WHAT THE EXERCISE ASKS: Between the line containing "La Jolla Shores Tomorrow (114, 1319)" and the line containing "January 1, 2017 (221, 1333)" lies a run of lines; give that run again exactly, with both of those lines, and nothing else from the entries below.

Stored data entries:
==================================================

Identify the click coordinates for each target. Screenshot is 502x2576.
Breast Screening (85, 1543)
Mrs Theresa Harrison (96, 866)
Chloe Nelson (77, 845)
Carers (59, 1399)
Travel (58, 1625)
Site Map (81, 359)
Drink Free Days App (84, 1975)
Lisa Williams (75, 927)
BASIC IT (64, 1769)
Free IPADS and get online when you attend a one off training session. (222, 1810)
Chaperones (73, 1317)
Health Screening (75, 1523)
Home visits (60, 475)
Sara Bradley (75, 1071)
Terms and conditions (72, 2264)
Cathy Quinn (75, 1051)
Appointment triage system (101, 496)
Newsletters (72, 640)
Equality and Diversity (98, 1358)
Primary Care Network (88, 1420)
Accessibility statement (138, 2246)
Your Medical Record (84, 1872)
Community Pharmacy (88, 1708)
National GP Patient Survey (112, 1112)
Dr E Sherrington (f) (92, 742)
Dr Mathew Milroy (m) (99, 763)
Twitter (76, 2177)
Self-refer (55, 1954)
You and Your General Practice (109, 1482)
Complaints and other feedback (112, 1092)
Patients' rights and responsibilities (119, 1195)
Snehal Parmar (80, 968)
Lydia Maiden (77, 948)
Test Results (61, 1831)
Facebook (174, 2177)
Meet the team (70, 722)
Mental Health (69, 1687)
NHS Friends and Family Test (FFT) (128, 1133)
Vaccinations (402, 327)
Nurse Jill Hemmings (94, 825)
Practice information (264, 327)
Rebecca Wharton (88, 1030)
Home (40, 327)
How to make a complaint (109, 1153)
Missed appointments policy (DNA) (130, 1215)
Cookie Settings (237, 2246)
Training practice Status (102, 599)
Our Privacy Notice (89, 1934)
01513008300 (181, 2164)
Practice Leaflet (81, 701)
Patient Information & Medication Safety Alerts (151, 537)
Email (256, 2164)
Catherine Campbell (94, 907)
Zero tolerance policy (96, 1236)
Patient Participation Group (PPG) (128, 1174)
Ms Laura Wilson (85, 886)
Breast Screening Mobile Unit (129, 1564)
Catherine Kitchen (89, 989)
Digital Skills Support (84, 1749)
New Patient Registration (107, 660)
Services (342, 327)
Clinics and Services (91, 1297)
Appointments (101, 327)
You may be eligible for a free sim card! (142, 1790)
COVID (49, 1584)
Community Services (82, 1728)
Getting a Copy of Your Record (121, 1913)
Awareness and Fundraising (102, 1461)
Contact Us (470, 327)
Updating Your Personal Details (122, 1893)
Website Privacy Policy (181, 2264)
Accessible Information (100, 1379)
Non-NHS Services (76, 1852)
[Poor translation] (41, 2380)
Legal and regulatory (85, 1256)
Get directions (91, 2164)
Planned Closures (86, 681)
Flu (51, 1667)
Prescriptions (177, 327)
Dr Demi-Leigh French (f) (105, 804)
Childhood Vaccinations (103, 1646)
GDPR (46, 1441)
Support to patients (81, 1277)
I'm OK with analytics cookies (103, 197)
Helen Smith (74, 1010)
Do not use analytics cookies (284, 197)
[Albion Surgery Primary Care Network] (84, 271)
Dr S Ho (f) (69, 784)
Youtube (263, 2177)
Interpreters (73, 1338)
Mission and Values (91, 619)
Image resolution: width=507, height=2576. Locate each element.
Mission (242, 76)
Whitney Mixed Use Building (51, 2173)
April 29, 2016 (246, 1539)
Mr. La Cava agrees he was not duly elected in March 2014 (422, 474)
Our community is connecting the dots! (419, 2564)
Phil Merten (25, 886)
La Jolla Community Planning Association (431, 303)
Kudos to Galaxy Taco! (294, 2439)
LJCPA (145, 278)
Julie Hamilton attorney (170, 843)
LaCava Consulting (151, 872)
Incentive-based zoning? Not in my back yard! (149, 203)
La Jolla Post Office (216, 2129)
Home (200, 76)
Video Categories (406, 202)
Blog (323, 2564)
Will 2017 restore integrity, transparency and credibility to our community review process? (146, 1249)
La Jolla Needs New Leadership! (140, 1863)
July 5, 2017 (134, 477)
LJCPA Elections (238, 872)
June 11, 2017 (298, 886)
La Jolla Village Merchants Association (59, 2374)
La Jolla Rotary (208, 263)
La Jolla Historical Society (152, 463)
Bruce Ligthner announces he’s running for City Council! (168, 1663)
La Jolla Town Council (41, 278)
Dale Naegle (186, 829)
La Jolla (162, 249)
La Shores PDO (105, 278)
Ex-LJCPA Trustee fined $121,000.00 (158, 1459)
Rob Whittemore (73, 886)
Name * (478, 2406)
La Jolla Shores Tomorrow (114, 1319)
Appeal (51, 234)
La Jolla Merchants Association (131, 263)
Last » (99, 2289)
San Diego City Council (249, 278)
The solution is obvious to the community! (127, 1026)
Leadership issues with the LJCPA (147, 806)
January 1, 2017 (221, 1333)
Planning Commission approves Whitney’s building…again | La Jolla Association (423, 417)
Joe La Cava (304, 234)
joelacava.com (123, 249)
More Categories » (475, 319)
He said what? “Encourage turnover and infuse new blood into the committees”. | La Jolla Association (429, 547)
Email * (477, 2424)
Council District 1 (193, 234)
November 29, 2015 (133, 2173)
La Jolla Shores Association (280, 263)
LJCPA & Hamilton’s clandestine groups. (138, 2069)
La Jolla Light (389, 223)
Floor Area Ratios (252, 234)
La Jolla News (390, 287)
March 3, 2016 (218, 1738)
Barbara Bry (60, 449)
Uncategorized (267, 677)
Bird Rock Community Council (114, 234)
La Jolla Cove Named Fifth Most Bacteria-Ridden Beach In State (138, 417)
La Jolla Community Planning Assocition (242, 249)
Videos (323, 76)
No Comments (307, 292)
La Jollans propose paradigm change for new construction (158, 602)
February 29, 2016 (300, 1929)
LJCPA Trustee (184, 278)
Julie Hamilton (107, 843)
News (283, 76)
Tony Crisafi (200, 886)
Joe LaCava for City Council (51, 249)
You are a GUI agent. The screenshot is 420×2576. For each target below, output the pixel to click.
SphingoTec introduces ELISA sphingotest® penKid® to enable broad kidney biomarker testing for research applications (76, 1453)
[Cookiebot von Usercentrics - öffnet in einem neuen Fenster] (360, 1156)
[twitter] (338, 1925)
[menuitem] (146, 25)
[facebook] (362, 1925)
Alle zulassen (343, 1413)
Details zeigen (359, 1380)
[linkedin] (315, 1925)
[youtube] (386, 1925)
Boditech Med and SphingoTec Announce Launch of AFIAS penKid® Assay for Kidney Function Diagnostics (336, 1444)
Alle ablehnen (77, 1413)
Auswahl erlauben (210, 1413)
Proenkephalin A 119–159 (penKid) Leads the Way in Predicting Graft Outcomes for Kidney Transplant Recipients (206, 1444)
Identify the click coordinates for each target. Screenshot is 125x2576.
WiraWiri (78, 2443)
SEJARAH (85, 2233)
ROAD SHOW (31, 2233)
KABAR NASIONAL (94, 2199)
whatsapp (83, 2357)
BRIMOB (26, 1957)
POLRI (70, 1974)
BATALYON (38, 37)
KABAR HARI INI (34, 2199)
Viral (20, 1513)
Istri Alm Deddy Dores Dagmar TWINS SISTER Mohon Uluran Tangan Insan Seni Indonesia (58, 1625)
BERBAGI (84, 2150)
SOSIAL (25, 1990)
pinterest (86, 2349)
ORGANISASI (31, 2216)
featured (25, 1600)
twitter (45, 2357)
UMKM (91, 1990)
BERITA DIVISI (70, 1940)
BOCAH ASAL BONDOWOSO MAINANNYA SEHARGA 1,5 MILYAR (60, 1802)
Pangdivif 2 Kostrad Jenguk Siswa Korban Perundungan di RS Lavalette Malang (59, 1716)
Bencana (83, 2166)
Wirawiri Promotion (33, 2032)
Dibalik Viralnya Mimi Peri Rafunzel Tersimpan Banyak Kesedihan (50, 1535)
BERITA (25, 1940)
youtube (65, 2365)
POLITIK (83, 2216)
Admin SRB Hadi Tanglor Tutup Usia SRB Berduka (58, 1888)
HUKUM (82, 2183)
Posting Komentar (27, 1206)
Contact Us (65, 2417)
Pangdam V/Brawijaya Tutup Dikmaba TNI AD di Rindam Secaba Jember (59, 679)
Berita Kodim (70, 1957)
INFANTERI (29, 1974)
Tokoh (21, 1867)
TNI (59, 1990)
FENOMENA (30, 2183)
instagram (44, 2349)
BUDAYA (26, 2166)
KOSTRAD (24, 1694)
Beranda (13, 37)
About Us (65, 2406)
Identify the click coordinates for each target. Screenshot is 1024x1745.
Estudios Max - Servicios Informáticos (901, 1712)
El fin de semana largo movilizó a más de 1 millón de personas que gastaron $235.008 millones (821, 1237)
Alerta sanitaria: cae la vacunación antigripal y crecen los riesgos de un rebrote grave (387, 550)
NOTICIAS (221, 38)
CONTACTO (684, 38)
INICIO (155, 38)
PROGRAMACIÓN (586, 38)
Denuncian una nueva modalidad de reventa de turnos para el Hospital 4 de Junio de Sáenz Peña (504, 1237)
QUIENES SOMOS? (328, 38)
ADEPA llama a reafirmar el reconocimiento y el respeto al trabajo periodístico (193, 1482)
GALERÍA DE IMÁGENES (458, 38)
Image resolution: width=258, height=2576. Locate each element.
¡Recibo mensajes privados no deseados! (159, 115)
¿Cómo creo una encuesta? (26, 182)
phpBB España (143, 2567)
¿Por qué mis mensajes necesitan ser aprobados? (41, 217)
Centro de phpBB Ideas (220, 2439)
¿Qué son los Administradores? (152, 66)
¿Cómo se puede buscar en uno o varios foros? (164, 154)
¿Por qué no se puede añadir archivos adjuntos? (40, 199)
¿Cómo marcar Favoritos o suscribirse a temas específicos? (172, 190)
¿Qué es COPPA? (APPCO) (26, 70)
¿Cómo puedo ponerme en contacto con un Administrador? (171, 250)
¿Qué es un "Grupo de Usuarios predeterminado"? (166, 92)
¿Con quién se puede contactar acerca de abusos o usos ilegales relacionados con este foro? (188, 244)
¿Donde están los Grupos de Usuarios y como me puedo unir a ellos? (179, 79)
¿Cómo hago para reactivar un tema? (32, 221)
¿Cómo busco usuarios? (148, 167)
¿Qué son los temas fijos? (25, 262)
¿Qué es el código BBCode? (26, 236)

==================================================

OUTPUT BELOW:
La Jolla Shores Tomorrow (114, 1319)
Appeal (51, 234)
La Jolla Merchants Association (131, 263)
Last » (99, 2289)
San Diego City Council (249, 278)
The solution is obvious to the community! (127, 1026)
Leadership issues with the LJCPA (147, 806)
January 1, 2017 (221, 1333)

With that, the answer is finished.